** GIVEN PROBLEM 1 **
Quote the rows word for word, starting with the line that contains "This screenshot has" and going on through the last of the rows, and leave out any pictures.

** TEXT SHOWN **
--------------------

# My AI 25G Crystal Shrimp Tank



## Symplicity (Oct 14, 2011)

Hey Guys,

I was in the middle of a water change and decided to take a photo for you guys.

This is a 25G dedicated shrimp tank.

Parameters:
6.2-6.8pH
TDS 180ppm
Temp 22.3
0/0/20

Still have string/hair/thread algae problems lol

I will be moving in the next few months and am going to have a blast moving this guy  I added afew Nano Marimo Balls from aquatic magic and some Mineral Rock.

Plants include blyxa, rotala, and hc... not sure on some of the others 

Anywho. For those who havent seen it before, I hope you like it. 

Its hard having a high-tech, planted, CRS tank -_-


----------



## vraev (Mar 29, 2012)

Looks pretty nice. Just needs a neat trim. I trimmed my plants yesterday and the layout looks so much better. Also, throw in a SAE or another member of the SAE family or two. They are voracious and eat all kinds of thread algae.


----------



## arktixan (Mar 30, 2010)

Gorgeous tank!


----------



## razoredge (Dec 31, 2011)

Nice tank Symplicity!


----------



## Jaysan (Dec 19, 2011)

nice!
Just need more shrimps!


----------



## Symplicity (Oct 14, 2011)

Jaysan said:


> nice!
> Just need more shrimps!


I just realized the photo does not do justice to the # of shrimp.

Easily 25+ babies and 15 adults. 
I also added 2 Oto fish last night. Hopefully they do well.


----------



## arktixan (Mar 30, 2010)

Symplicity said:


> I just realized the photo does not do justice to the # of shrimp.
> 
> Easily 25+ babies and 15 adults.
> I also added 2 Oto fish last night. Hopefully they do well.


I know the feeling, my tank has 20~ CRS/CBS...

It looks so desserted... I cannot wait til the population bursts.


----------

--------------------

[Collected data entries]
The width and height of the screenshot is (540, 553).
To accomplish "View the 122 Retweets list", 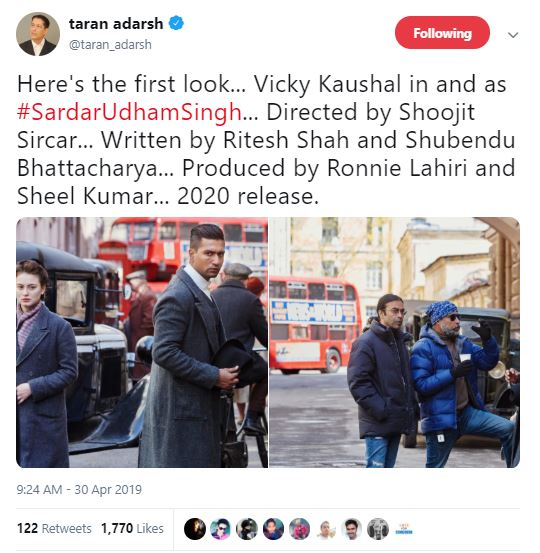I will pos(54,529).
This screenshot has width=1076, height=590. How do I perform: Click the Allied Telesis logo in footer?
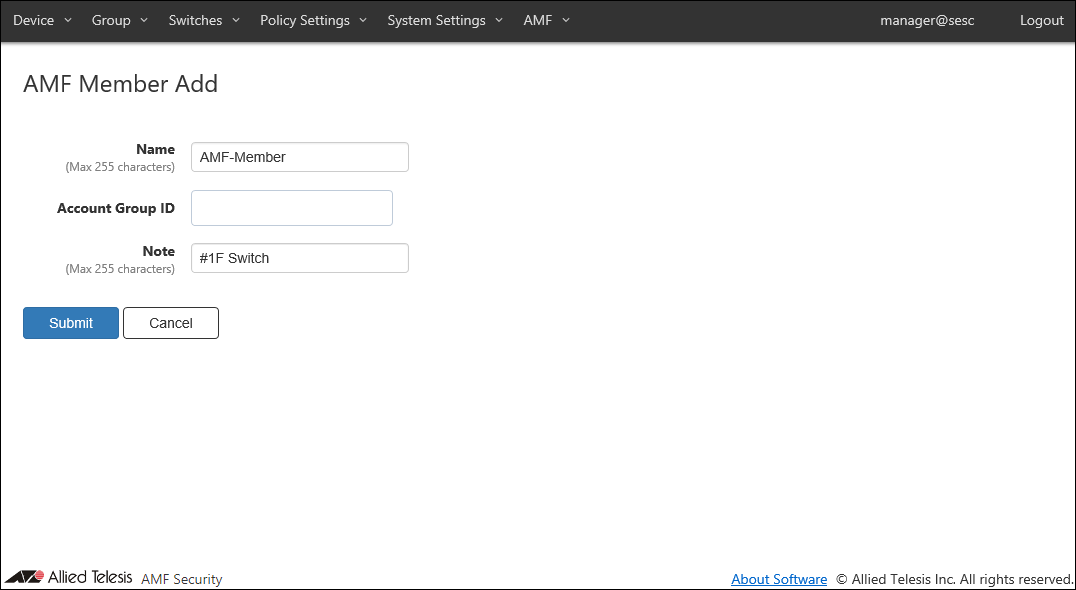pyautogui.click(x=68, y=577)
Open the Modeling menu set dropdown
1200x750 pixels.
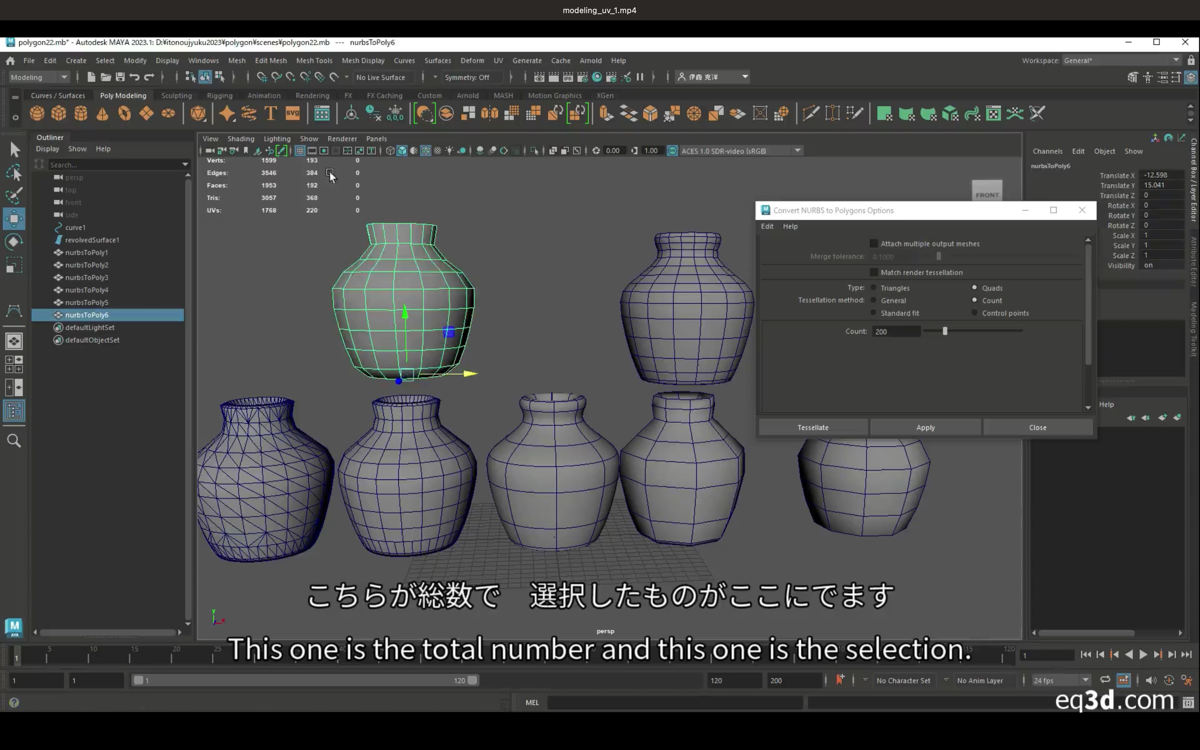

--------------------

** GIVEN PROBLEM 2 **
Sum up the shrimp tank thread in two sentences.

** EXERCISE ANSWER 1 **
This screenshot has width=1076, height=590. How do I perform: Click the Allied Telesis logo in footer?
pyautogui.click(x=68, y=577)
Open the Modeling menu set dropdown
1200x750 pixels.

** EXERCISE ANSWER 2 **
Symplicity shares a photo of a 25G dedicated shrimp tank, lists its parameters and plants, and mentions ongoing string/hair/thread algae problems. Other members praise the tank: one suggests a trim and an SAE to eat the thread algae, and another says it needs more shrimp, to which Symplicity replies that it holds 25+ babies and 15 adults.